SHORT PROBLEM - Which lines of the data below contain the string "Select" with matching case? Pick out each of those lines and copy it.

[Rows of pointing data]
··········

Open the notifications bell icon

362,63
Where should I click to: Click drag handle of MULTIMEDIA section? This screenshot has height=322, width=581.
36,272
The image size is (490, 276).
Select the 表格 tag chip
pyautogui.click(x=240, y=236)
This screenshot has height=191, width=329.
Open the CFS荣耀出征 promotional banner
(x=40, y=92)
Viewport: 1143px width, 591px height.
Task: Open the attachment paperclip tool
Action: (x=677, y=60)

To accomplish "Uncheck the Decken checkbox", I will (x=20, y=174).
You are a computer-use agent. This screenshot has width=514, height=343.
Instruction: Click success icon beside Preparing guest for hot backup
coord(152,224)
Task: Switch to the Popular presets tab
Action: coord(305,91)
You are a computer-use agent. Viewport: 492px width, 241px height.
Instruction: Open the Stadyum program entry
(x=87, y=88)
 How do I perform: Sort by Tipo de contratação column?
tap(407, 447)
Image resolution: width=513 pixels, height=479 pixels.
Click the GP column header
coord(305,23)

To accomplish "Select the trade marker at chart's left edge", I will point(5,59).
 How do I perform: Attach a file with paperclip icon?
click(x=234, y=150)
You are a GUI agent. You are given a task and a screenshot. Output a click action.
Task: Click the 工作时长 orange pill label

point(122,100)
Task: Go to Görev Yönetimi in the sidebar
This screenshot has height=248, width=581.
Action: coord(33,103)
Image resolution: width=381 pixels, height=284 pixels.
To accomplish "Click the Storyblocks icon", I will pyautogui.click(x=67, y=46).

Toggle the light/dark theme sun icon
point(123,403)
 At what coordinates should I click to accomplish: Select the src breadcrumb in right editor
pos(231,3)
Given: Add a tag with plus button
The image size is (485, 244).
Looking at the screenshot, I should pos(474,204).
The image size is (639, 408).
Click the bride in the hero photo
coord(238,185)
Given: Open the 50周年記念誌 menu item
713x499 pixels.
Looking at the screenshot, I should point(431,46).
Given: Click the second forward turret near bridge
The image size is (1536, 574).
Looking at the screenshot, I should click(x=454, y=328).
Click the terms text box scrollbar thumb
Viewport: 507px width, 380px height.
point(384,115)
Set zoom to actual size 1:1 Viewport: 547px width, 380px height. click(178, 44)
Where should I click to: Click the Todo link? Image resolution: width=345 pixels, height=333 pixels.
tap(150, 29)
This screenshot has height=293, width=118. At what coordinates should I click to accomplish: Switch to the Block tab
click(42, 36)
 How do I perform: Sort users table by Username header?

··········

RESULT OF THIS TASK -
Select the 表格 tag chip
To accomplish "Select the trade marker at chart's left edge", I will point(5,59).
 At what coordinates should I click to accomplish: Select the src breadcrumb in right editor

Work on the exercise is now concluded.